His work was very nearly undone by an intrigue instigated by a rival; Yi was ousted from his command and his successor lost all but 13 ships in a disastrous defeat. After being restored to command, Yi refused to scuttle the fleet and instead engaged a Japanese fleet 10 times larger than his own at Myongnyang. He used the confines of the strait to his advantage to bottle up the Japanese ships and maximize the firepower of his fleet. What was supposed to be a defiant last stand instead became a remarkable victory, as the Japanese fleet just couldn’t lay a glove on the determined Korean flotilla.
A year later, as the Japanese prepared to pull out of Korea, Yi’s fleet along with allies from Ming China inflicted yet another defeat on the Japanese. It proved to be Yi’s final battle; never one to shirk danger, he was mortally wounded by a stray bullet and taken below decks. His nephew put on his armor and oversaw the victory disguised as his uncle. Yi is regarded today as a national hero in Korea.
• Age: Dec. at 53 (1545-1598)
• Birthplace: Hansung
• • Photo: After Samuel Cooper / Wikimedia Commons / Public domain
Oliver Cromwell Brought Professionalism To The Military
He might not have taken his first military command until he was 40, but Oliver Cromwell was a natural leader who helped to transform the British army. He was a cavalry officer in the first English Civil War who rose quickly through the ranks.
After some early setbacks for the parliamentary side, Cromwell oversaw the creation of the New Model Army in 1645 to address the systemic failures within the military; it was formed as a professional force under a single commander, with leaders chosen on merit rather than wealth and connections. The Parliamentarian leaders removed themselves from contention to lead in the field in April 1645. Cromwell assumed command of the cavalry and played a key role in the victory at Naseby.

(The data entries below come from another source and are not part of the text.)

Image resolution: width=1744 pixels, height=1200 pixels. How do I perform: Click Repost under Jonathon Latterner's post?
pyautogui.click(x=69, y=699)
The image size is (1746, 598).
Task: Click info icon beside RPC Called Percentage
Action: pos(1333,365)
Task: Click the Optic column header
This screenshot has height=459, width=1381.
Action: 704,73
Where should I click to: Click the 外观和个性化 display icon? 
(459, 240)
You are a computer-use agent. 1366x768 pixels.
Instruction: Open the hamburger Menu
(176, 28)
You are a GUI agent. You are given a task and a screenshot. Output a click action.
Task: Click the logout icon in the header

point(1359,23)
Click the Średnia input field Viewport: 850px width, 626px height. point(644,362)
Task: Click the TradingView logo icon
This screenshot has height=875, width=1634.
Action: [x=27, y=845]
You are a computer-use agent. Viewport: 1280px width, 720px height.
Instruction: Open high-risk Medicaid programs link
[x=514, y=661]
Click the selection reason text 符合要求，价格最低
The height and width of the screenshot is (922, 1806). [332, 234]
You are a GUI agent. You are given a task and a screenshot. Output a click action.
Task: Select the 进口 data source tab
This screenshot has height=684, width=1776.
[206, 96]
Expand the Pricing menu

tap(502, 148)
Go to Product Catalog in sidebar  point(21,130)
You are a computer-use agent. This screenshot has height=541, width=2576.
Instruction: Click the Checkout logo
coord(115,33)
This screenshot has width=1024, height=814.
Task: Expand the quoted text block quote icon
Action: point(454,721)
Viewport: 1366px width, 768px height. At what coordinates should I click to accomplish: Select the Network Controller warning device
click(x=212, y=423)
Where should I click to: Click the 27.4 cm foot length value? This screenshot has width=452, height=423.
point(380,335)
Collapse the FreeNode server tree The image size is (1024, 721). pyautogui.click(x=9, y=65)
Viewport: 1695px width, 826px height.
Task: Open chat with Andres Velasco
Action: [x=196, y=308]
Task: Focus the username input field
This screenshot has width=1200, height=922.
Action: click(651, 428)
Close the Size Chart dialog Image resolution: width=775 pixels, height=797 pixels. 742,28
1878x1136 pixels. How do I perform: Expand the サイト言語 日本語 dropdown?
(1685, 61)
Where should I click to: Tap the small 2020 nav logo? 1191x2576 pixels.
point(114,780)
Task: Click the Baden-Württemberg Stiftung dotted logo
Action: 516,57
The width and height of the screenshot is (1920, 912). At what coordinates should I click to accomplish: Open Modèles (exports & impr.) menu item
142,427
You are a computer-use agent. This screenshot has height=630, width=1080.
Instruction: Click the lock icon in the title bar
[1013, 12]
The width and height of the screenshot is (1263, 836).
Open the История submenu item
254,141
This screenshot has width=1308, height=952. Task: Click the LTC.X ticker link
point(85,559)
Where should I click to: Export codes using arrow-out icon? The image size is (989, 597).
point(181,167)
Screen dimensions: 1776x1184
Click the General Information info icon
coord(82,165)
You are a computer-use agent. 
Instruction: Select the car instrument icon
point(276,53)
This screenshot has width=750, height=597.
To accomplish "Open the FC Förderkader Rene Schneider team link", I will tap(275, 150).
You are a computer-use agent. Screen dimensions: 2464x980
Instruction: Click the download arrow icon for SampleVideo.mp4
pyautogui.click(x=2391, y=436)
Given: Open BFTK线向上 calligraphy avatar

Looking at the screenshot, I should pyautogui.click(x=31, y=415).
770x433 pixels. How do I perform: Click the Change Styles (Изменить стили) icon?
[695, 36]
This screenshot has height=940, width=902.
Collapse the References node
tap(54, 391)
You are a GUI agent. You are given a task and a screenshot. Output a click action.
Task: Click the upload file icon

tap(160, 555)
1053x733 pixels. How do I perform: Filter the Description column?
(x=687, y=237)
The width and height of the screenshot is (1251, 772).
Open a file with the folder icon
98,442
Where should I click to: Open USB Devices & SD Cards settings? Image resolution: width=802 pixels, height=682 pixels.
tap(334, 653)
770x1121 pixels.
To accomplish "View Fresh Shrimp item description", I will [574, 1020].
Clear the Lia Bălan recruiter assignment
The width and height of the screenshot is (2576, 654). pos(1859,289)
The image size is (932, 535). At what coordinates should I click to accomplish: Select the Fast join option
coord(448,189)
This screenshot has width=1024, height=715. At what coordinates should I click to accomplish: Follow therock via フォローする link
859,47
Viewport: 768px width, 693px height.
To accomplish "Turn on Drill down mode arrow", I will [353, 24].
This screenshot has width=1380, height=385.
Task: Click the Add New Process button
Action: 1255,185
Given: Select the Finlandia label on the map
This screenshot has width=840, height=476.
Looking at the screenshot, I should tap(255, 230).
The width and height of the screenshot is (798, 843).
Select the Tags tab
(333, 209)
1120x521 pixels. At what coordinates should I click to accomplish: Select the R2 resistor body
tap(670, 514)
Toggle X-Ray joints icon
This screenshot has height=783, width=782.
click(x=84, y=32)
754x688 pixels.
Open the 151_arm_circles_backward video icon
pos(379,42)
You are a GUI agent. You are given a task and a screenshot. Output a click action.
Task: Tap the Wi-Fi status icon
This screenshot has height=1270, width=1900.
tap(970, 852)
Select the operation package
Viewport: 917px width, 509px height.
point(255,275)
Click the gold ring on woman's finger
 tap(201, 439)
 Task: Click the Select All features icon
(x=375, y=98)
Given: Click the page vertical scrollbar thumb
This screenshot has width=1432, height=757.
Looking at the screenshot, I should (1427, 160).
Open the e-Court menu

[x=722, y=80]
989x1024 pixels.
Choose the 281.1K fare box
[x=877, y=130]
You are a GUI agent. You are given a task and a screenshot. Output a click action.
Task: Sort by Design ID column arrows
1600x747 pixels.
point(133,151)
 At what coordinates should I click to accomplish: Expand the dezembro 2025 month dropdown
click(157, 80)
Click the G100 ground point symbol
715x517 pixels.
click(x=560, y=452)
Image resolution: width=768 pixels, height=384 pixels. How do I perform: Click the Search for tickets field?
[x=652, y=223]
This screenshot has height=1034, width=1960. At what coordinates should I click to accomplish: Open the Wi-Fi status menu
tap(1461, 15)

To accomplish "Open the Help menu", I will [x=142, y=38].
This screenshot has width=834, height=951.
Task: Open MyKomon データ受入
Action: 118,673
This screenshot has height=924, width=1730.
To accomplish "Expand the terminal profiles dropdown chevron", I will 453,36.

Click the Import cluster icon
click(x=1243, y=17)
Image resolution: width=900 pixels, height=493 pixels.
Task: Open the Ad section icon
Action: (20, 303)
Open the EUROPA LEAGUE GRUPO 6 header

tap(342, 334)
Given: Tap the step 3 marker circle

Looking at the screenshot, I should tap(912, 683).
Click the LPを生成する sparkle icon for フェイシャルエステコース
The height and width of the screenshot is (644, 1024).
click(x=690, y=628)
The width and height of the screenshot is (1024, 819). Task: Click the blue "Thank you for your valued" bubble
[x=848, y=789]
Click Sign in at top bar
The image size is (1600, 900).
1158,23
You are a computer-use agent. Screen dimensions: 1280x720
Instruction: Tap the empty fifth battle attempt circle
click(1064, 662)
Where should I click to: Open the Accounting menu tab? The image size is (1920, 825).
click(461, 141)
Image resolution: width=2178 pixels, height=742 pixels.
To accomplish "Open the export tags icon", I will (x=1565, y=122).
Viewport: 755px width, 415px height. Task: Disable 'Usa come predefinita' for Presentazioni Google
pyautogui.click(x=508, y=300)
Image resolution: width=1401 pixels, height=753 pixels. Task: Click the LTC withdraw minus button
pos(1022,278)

It was in the Second English Civil War (1648-49) that Cromwell truly made his mark as a leader. Now the head of the New Model Army, he won an outstanding victory at Preston in Lancashire against a numerically superior Scottish army. This was followed by an incursion into Ireland to root out support for the deposed Charles II. Cromwell is still villainized in Ireland to this day for his brutal excesses during the campaign.
The third and final phase of the English Civil War saw Cromwell achieve arguably his greatest victory at Dunbar, Scotland, when his New Model Army invaded their northern neighbor in the summer of 1650. He outmaneuvered a larger Scottish army with his cavalry and used a combination of artillery, horses, and infantry to inflict a decisive defeat upon the supporters of Charles II.
His last battle took place a year later, another lopsided triumph, this time at Worcester.
Cromwell became Lord Protector of the Commonwealth in 1653 and ruled as a military dictator until his demise five years later. As ruthless as he was brilliant, there is little doubt he ranks among the cleverest generals in history.